Copy the stretch of the passage on student teachers from "Children’s knowledge about" through "one runs differently.", swapping "reservoir" for "store".

**Page extract:**
+-------+
Some of the people who know most about how a school works, or how a classroom should work, are the children in that school or classroom. While student teachers are getting to grips with model lessons differentiated to 74 different levels of ability, colour coding their teaching practice files for their tutors and remembering to pay their coffee money, small, day-to-day things like the smooth running of the classroom can be overlooked.

Children’s knowledge about the school and its systems, and their keenness to help teachers, are instrumental in keeping many classrooms and many schools running smoothly. However, although student teachers on teaching practice realise how useful children can be in helping to run their classroom, few are able to make the most of the reservoir of support and enthusiasm on which many established teachers rely.

Last year, as a student teacher, I had a million and one things to remember. When you take on responsibility for a class, you also take on a responsibility to do your bit to ensure the smooth running of the school and each one runs differently.

I found that every time I started a new teaching practice, my head was swimming with things I was trying to remember, some of which seemed important and some not quite so important, and inevitably I forgot things.

I became pre-occupied with my performance and concentrated on developing my teaching relationships with the children. This was important to me, and occasionally I forgot the blindingly obvious.

On my final placement, I spent two months with a lively class of 37 Year 5 children, with a huge ability range. One of my aims was to improve my differentiation and classroom management skills. One morning, after a huge amount of planning, preparation and discussion, I had prepared a science lesson which I was sure would capture the children’s imaginations and cater for the mixed abilities.

The lesson started smoothly as all the children came into the classroom, collected their books and started the introductory work. I was able to take the register in some sort of silence and then I walked round the classroom, answering questions and discussing the experiment we were going to do later. For the first time on the practice, I had a rare moment of clarity and I felt a lesson was really going well and that all the planning had been worth it.
+-------+
**Dataset content:**
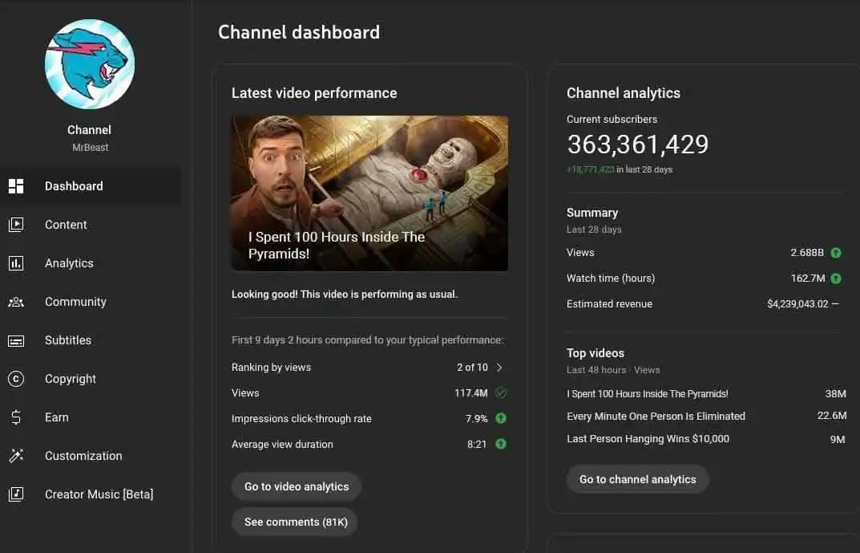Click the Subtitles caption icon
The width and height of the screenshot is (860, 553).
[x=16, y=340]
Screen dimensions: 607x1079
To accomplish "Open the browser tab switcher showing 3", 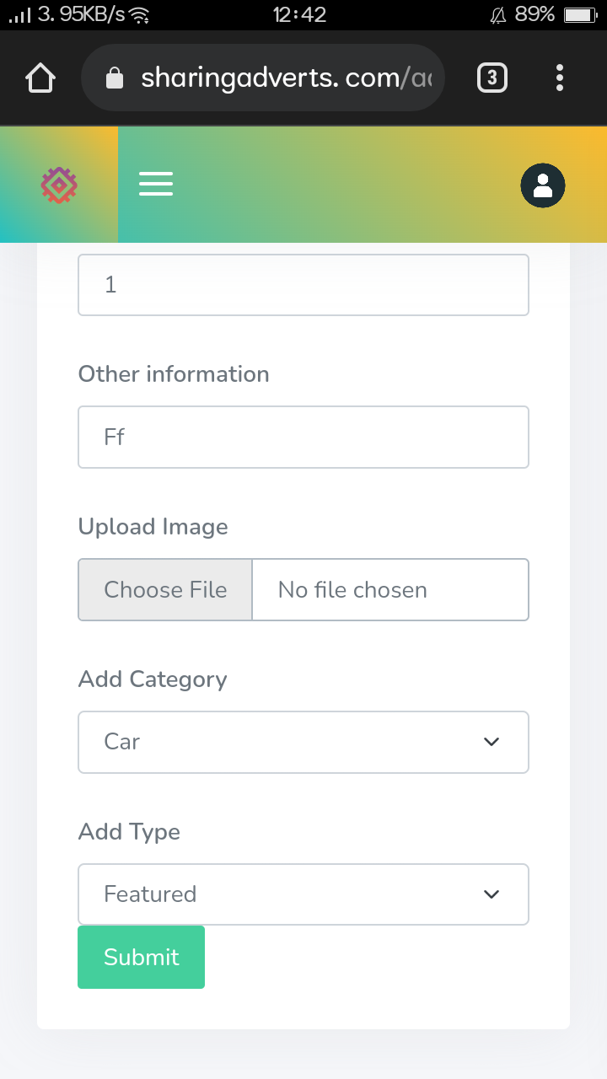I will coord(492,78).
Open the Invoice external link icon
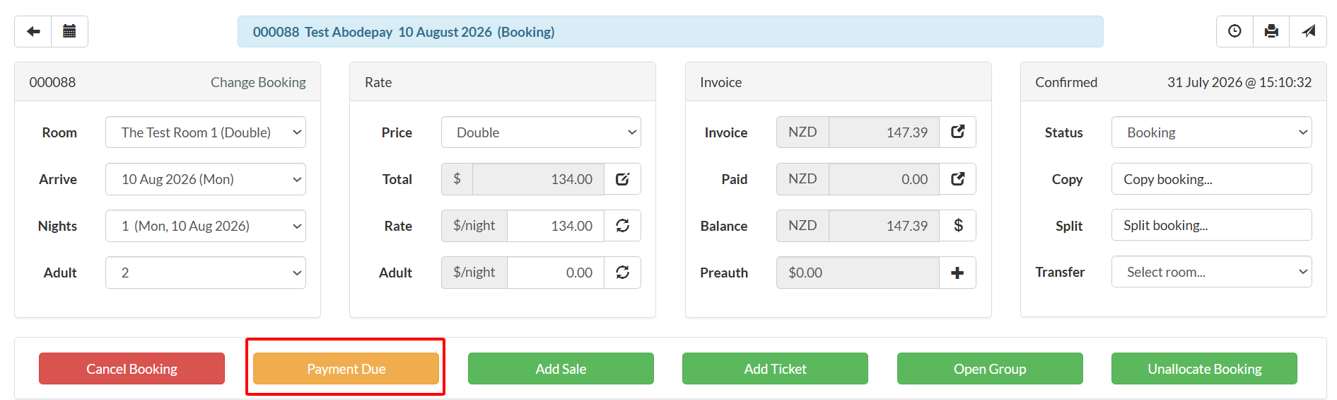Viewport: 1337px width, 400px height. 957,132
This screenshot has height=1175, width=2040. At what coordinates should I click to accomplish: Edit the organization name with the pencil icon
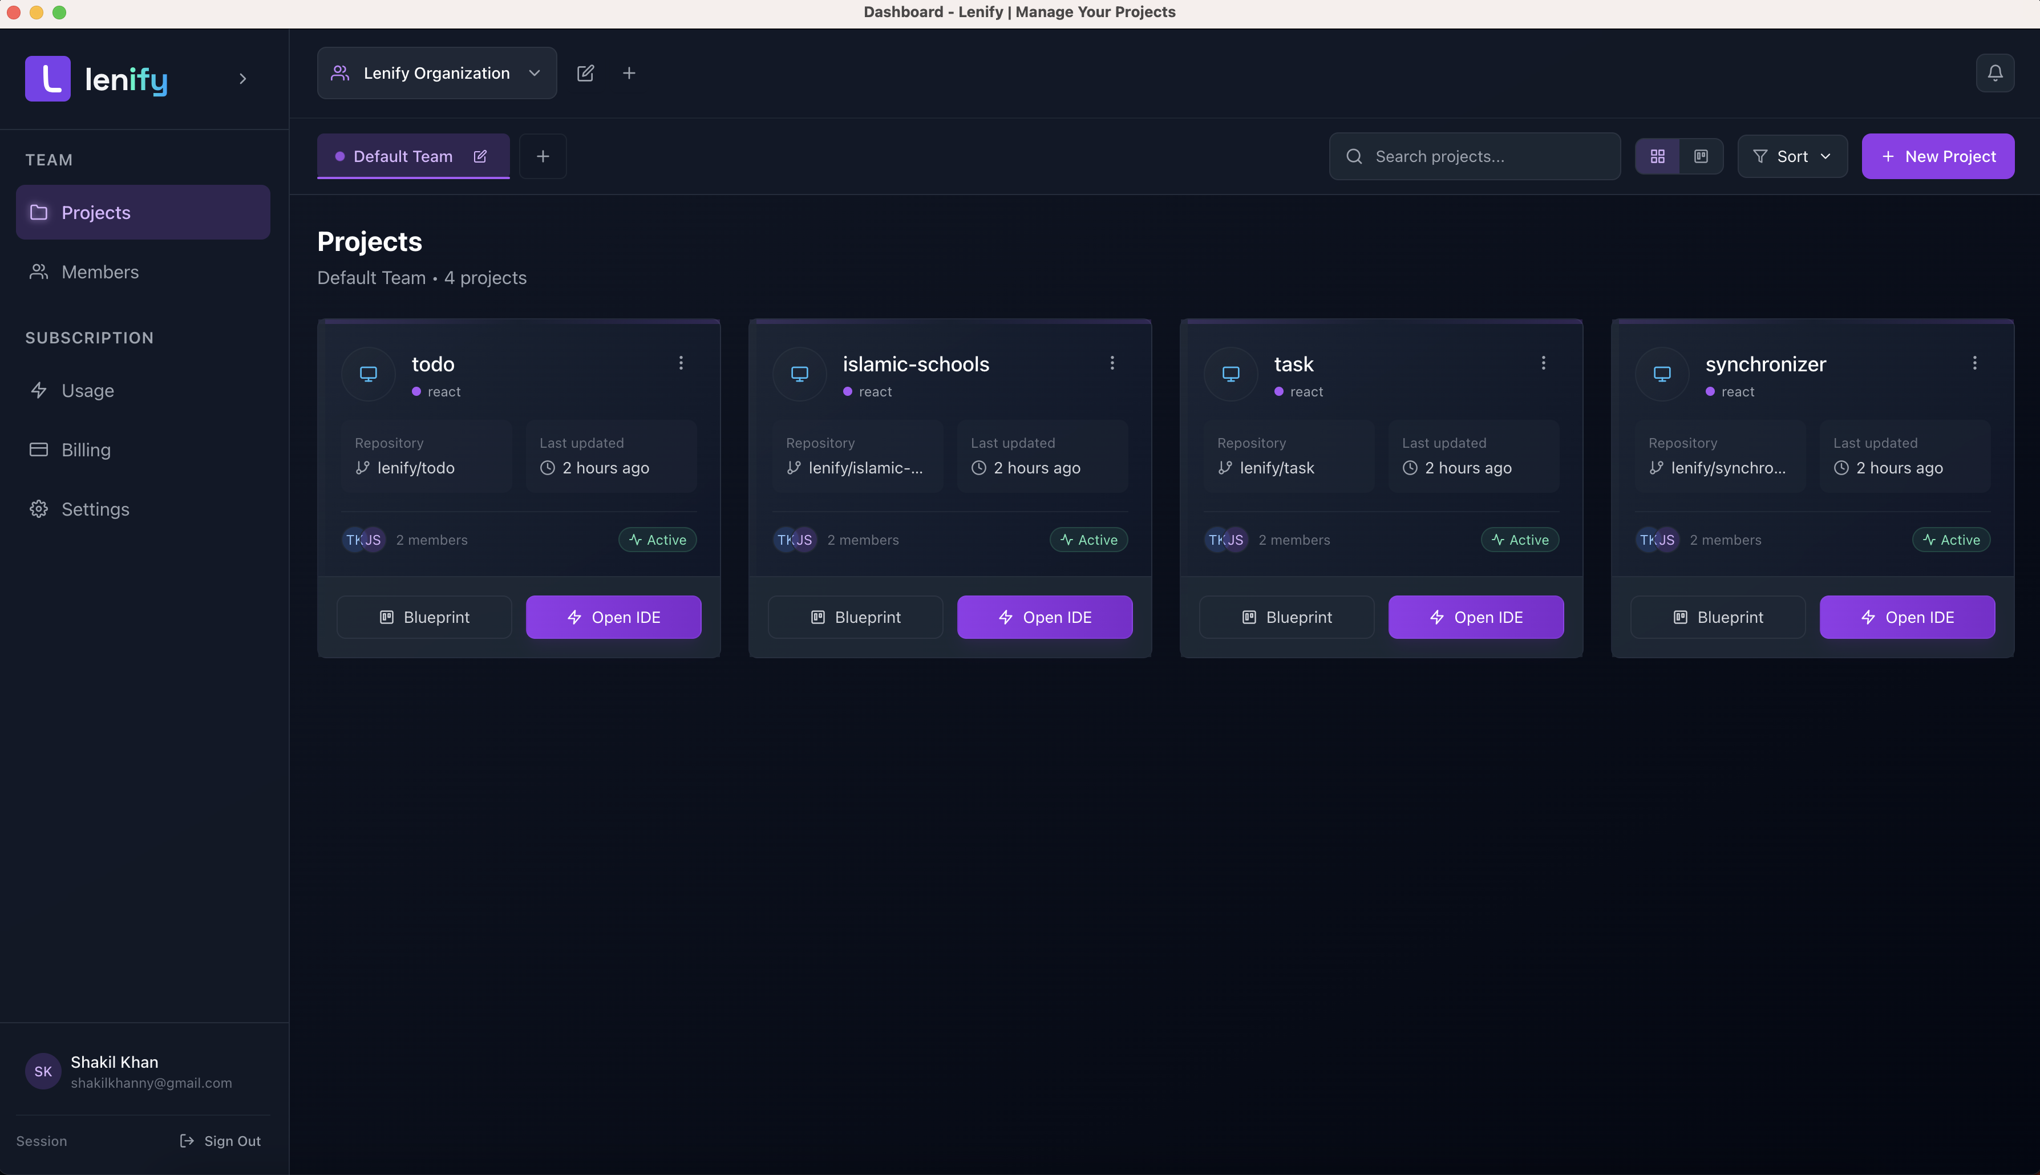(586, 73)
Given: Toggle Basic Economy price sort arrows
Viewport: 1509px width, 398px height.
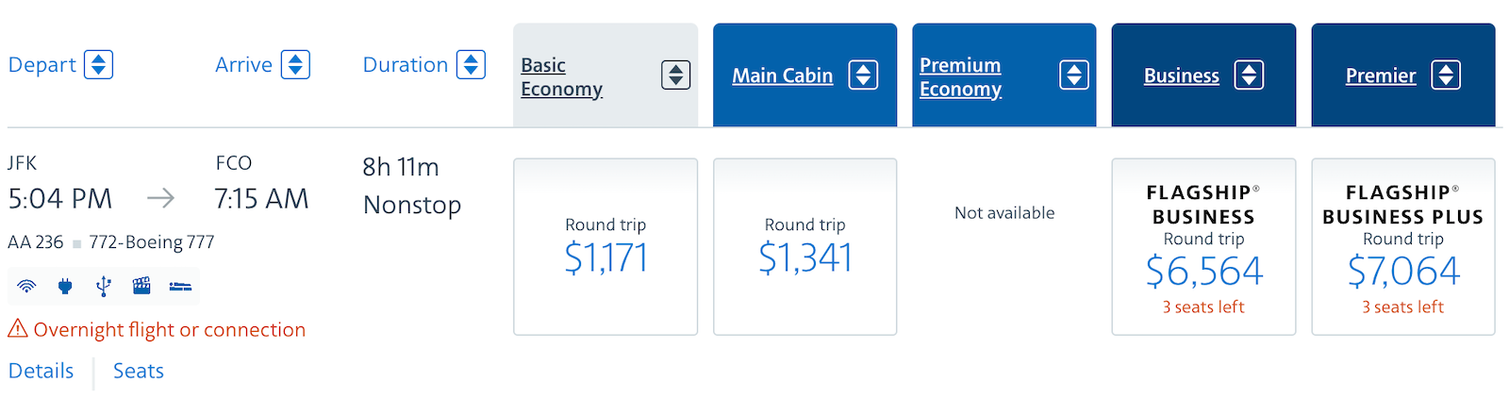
+-------+
**Solution to this task:**
Children’s knowledge about the school and its systems, and their keenness to help teachers, are instrumental in keeping many classrooms and many schools running smoothly. However, although student teachers on teaching practice realise how useful children can be in helping to run their classroom, few are able to make the most of the store of support and enthusiasm on which many established teachers rely.

Last year, as a student teacher, I had a million and one things to remember. When you take on responsibility for a class, you also take on a responsibility to do your bit to ensure the smooth running of the school and each one runs differently.